Stored records:
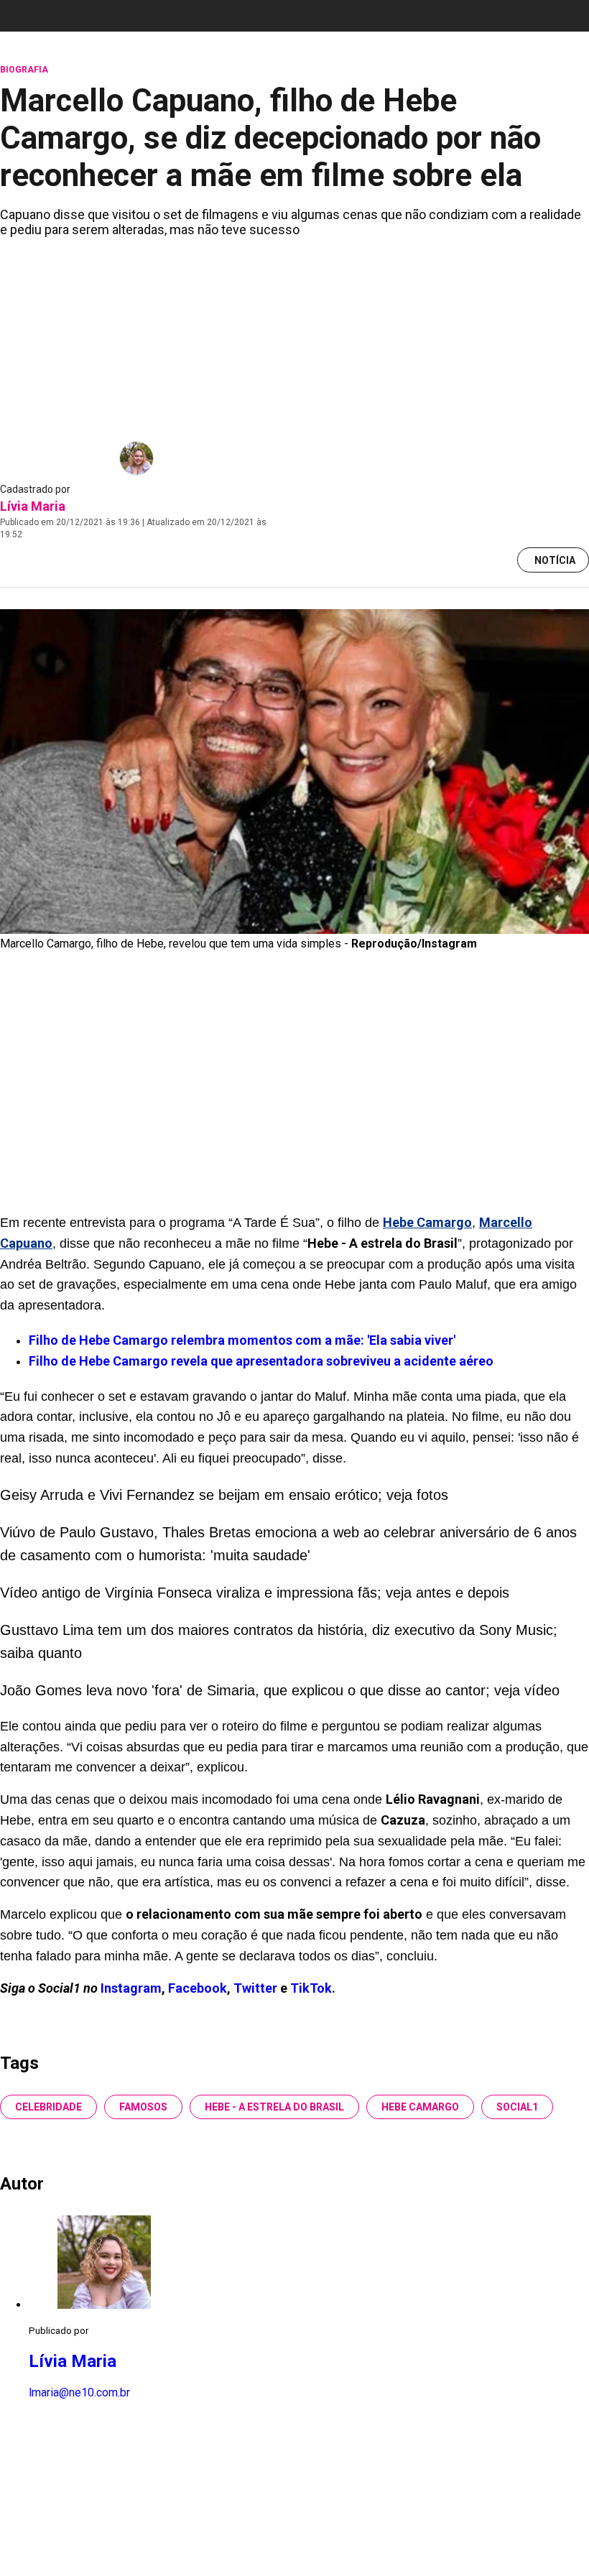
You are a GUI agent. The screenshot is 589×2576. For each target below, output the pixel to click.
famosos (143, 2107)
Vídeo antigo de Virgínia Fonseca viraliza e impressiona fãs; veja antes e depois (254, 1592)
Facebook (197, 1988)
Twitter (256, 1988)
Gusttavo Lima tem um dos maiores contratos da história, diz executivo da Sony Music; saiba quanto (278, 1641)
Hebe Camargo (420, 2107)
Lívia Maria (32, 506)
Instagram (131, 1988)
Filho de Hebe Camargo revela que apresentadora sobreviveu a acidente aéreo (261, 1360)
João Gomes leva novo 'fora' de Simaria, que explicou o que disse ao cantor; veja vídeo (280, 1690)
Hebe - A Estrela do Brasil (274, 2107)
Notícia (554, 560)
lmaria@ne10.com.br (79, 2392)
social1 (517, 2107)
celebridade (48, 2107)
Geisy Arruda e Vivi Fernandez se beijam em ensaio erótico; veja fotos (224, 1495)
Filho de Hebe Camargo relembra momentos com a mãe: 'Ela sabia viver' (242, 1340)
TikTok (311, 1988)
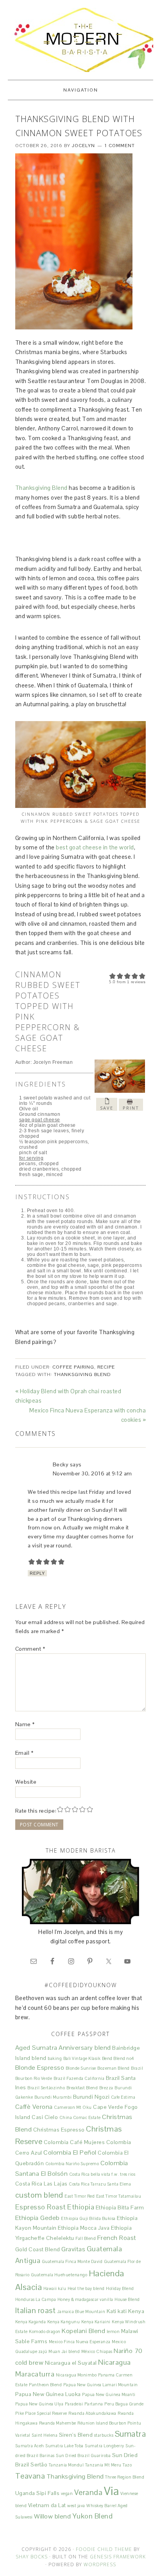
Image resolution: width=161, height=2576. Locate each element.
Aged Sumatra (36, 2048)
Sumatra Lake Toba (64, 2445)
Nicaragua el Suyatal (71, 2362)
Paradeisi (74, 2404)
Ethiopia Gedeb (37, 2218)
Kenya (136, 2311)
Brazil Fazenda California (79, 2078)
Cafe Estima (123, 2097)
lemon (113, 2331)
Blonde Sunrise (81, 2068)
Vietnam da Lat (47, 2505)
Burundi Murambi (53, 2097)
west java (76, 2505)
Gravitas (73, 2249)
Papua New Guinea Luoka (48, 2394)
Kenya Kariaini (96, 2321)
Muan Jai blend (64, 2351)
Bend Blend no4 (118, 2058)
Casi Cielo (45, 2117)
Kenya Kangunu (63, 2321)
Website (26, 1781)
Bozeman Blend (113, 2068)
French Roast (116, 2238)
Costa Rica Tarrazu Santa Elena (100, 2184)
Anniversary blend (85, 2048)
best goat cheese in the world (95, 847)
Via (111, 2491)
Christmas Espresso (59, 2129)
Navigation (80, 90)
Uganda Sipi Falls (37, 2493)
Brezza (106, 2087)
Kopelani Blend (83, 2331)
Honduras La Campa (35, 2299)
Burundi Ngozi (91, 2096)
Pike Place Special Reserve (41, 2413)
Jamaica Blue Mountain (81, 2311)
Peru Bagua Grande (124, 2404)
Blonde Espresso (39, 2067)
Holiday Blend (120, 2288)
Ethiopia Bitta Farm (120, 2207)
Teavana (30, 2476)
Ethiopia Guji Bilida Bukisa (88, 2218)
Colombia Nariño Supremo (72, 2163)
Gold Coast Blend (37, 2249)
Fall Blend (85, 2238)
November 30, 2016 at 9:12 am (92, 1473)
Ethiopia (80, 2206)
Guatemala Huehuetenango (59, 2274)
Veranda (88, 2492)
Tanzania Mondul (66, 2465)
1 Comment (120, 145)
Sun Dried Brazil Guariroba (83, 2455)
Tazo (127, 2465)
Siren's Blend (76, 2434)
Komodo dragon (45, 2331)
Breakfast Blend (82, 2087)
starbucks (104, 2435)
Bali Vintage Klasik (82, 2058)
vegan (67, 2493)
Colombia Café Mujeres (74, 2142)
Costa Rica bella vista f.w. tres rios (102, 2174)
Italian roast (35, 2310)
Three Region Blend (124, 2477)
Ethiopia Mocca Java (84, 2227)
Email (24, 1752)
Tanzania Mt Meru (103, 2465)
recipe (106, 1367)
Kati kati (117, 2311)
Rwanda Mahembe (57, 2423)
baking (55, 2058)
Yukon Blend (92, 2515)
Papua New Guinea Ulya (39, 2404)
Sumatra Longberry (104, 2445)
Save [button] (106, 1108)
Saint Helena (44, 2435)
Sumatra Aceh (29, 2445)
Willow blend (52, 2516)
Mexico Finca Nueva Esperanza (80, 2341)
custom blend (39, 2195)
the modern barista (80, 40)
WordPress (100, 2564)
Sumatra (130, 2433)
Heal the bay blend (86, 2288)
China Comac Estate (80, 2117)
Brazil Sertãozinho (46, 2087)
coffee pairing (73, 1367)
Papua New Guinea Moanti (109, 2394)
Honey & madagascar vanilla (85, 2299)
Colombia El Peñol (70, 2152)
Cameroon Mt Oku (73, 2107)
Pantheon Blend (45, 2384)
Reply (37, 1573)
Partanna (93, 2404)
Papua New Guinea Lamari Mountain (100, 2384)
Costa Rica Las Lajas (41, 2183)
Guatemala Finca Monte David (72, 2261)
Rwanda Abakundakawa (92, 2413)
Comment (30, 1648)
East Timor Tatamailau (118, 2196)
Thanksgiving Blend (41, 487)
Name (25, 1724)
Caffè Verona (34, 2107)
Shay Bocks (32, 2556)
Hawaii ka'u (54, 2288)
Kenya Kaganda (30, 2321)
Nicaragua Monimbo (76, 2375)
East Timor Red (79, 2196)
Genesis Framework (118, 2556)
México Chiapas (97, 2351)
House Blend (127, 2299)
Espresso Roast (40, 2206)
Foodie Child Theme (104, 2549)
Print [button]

→ **TASK DIRECTIONS**
Above are some records; copy each line there that contains "Espresso".

→ **ANSWER TO THIS PROBLEM**
Christmas Espresso (59, 2129)
Blonde Espresso (39, 2067)
Espresso Roast (40, 2206)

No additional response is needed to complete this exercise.